Congratulations on getting up and running. Hope you can get a lot of business sent your way from the PFF.


----------



## flynurse

need a new top for my seagull. my nephew stepped on it. i was at work when it happened, luckly for him. how much would that cost? its a dreadnaught. can you send him the bill? jk.


----------



## Lyin Dog

Can I be your apprentice?

I own several Taylors -- working towards owning a McPherson. I've been playing since 1984. Love it!


----------



## GrouperTrooper

Take a picture of it and send it to me: [email protected]

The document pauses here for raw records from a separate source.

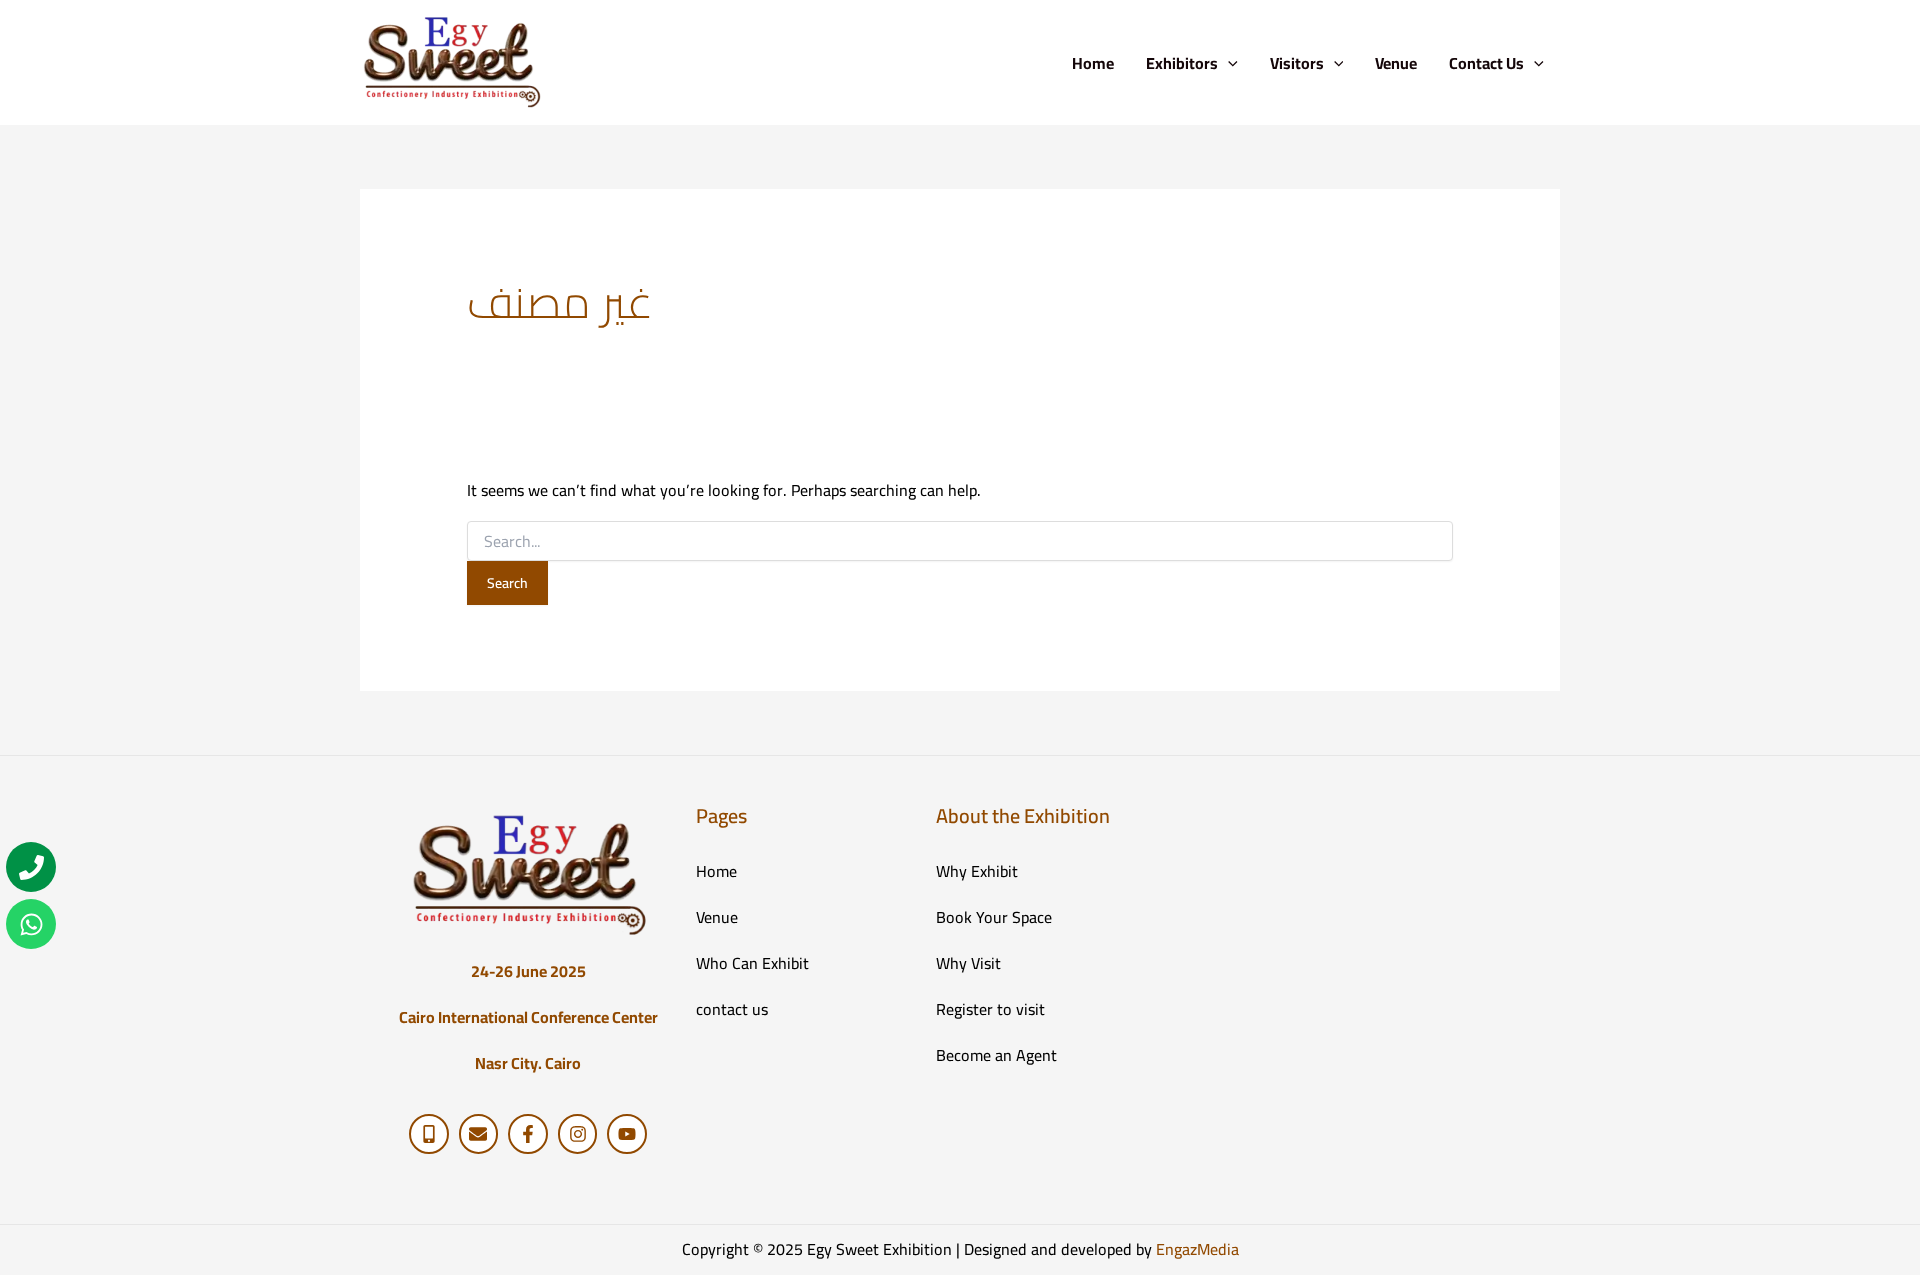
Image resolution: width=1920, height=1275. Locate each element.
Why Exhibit (977, 871)
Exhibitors (1182, 63)
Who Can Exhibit (752, 963)
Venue (1396, 63)
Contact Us (1486, 63)
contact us (732, 1009)
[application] (1228, 63)
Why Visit (968, 963)
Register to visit (990, 1009)
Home (1093, 63)
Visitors (1297, 63)
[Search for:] (960, 542)
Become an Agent (996, 1055)
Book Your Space (994, 917)
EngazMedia (1197, 1249)
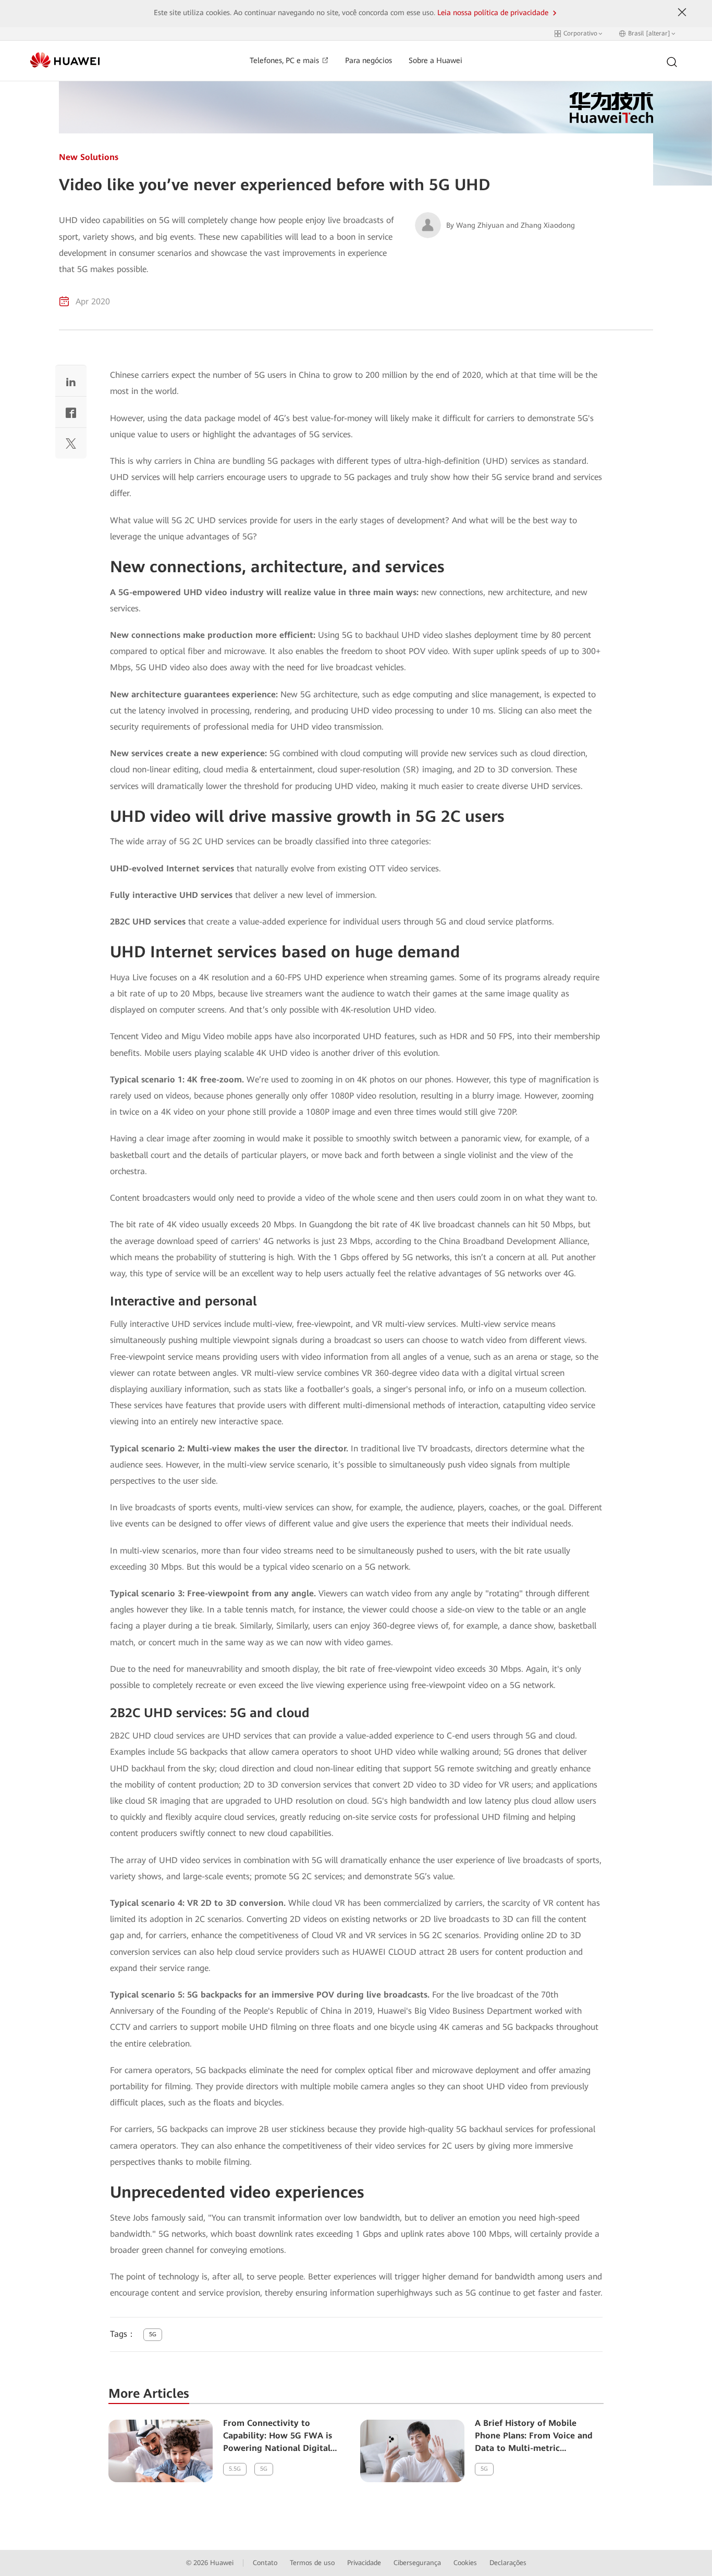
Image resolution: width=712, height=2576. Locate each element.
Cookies (465, 2563)
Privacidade (364, 2563)
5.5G (235, 2469)
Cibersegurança (417, 2563)
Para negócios (368, 60)
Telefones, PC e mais (285, 60)
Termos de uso (312, 2563)
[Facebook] (71, 415)
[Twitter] (71, 446)
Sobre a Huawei (435, 60)
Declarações (507, 2563)
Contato (265, 2563)
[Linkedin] (71, 383)
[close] (682, 12)
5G (152, 2334)
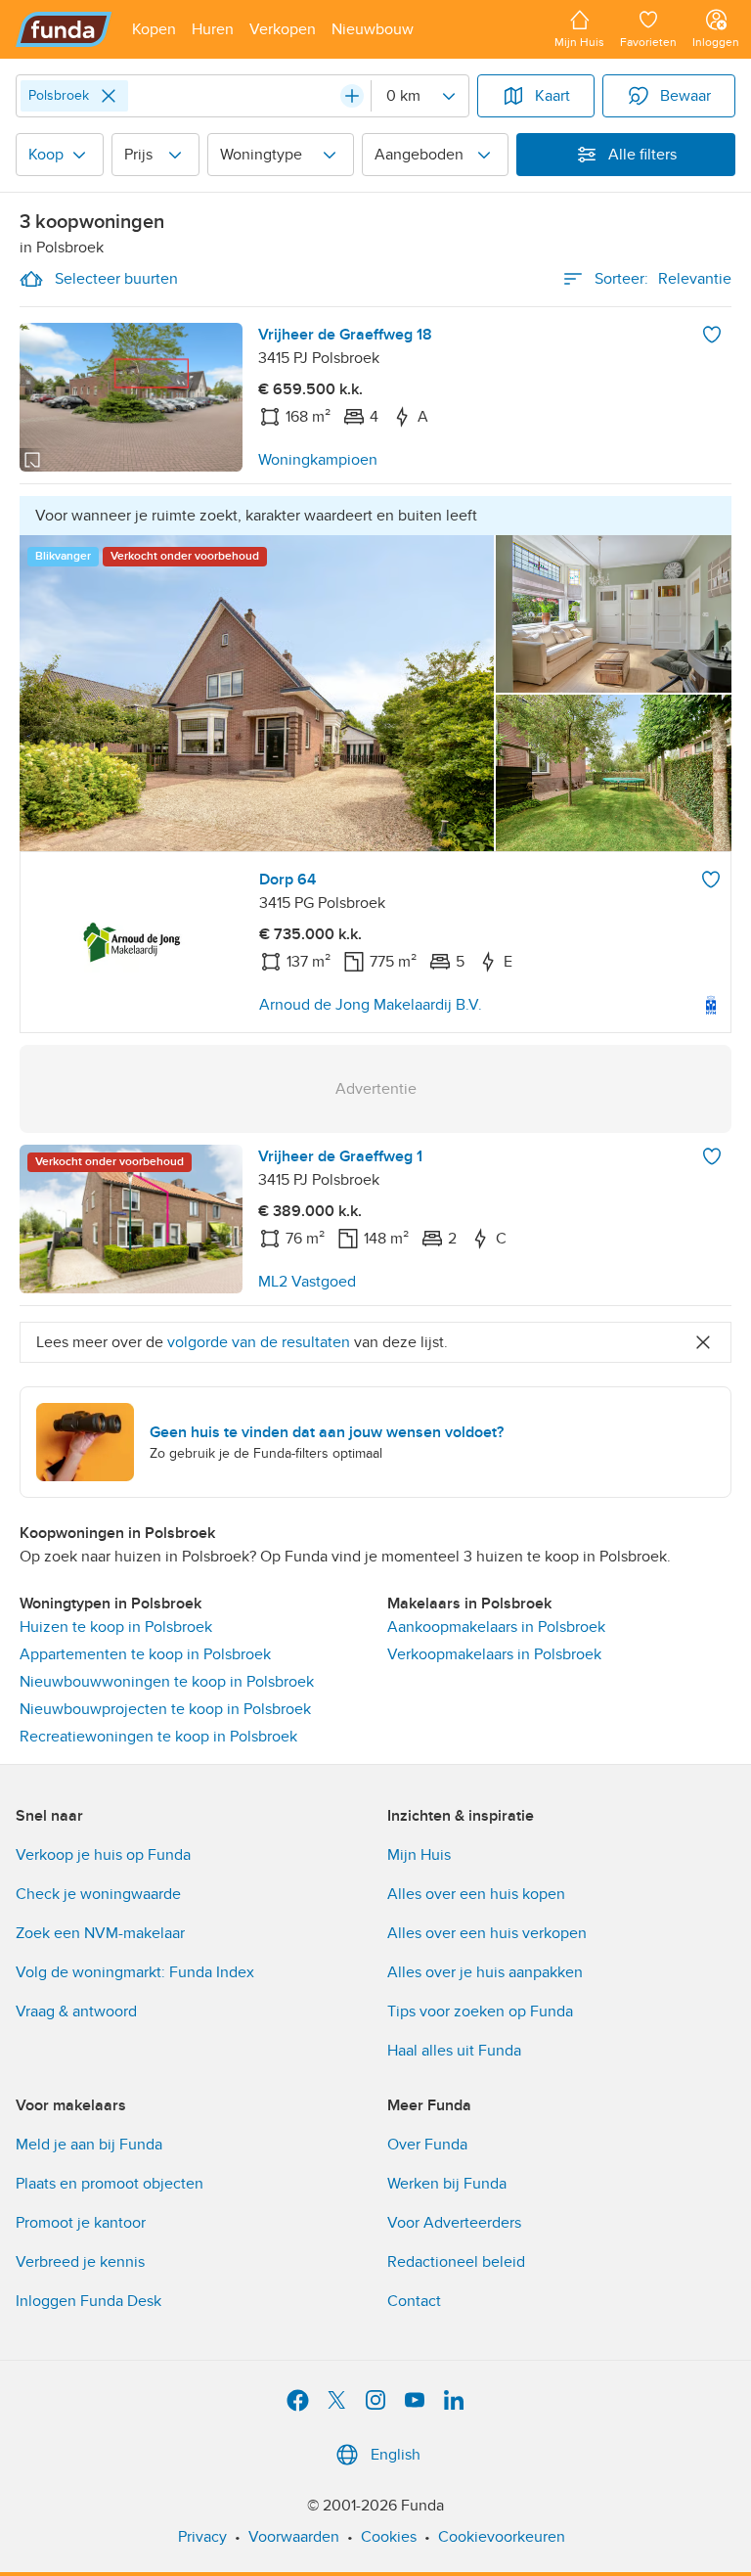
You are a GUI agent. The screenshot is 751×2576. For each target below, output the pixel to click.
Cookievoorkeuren (501, 2537)
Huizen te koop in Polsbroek (116, 1627)
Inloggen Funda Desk (88, 2301)
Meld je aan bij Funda (89, 2144)
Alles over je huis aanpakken (485, 1972)
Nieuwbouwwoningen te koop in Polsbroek (167, 1682)
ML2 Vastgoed (307, 1281)
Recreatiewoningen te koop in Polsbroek (158, 1736)
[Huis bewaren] (712, 334)
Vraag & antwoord (76, 2011)
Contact (414, 2301)
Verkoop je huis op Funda (103, 1855)
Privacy (202, 2537)
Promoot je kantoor (81, 2223)
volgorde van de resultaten (258, 1342)
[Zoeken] (352, 96)
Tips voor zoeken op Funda (480, 2011)
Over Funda (427, 2144)
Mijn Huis (419, 1855)
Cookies (389, 2537)
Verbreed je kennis (80, 2262)
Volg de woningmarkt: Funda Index (135, 1972)
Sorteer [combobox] (663, 279)
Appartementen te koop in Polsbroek (145, 1654)
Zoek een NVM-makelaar (100, 1933)
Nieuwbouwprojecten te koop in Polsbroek (165, 1709)
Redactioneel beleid (456, 2262)
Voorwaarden (293, 2537)
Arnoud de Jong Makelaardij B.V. (370, 1005)
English (395, 2454)
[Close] (108, 96)
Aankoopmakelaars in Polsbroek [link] (496, 1627)
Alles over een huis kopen (476, 1894)
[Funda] (64, 29)
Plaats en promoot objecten (109, 2183)
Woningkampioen (317, 460)
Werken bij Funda (447, 2183)
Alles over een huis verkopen (487, 1933)
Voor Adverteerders (454, 2223)
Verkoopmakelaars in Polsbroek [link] (494, 1654)
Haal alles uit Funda (454, 2050)
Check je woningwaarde (98, 1894)
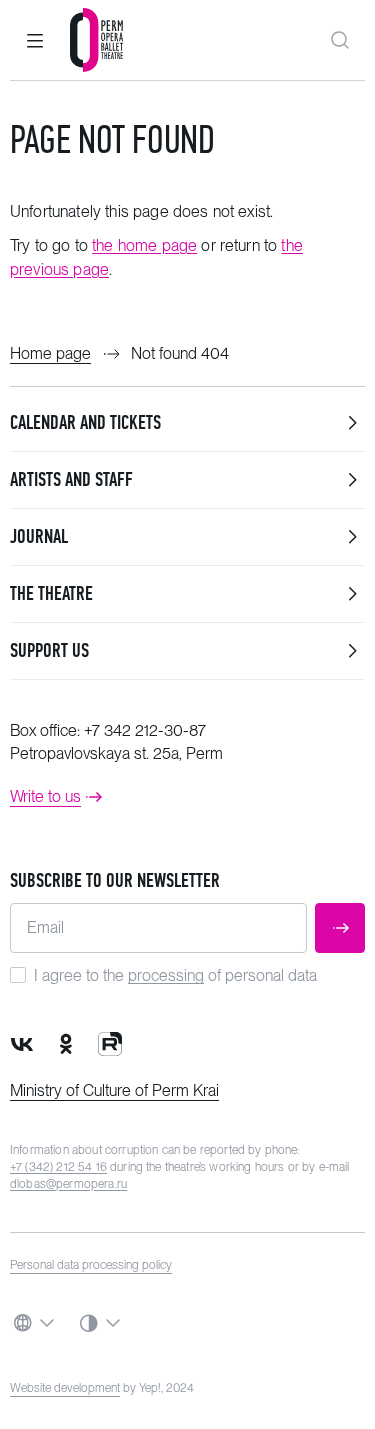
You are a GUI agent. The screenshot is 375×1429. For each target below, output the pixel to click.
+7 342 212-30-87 (145, 730)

The picture needs to show as much of the damage as it can. Where are you located? I really should look at it in person to give you an exact amount but a picture would help with an estimate.


----------



## GrouperTrooper

I'm not set up for an apprenticeship program...I built the shop behind my house. You're welcome to stop by and visit anytime you're in the area. I live in Holley By The Sea, 850-699-4755


----------



## GrouperTrooper

BTT


----------



## FizzyLifter

GrouperTrooper,

Are you also still selling Ephiphone? Think that was you, from the old forum.


----------



## GrouperTrooper

Yes, it was/is me. I still have Epiphones for sale and am now doing the repairs for what used to be Harris Music on Pace. It was then called Play Hard and Iknew the owner that bought it from Harris. I walked in the store and discovered it had been sold. I bought a few guitars to put on my Ebay Store and was asked if I was interested inthe guitar tech job. Apparently the former tech, Tony Martinez left so I'm there on Mondays, Wednesdays & Fridays. Come by and see the new store.


----------



## GrouperTrooper

Sorry...the new store is called Reel Music & Sound


----------



## Jay's Discount Marine

i need the nut on my twelve string reset. remember that i told you i'm a lefty, well my guitar isn't.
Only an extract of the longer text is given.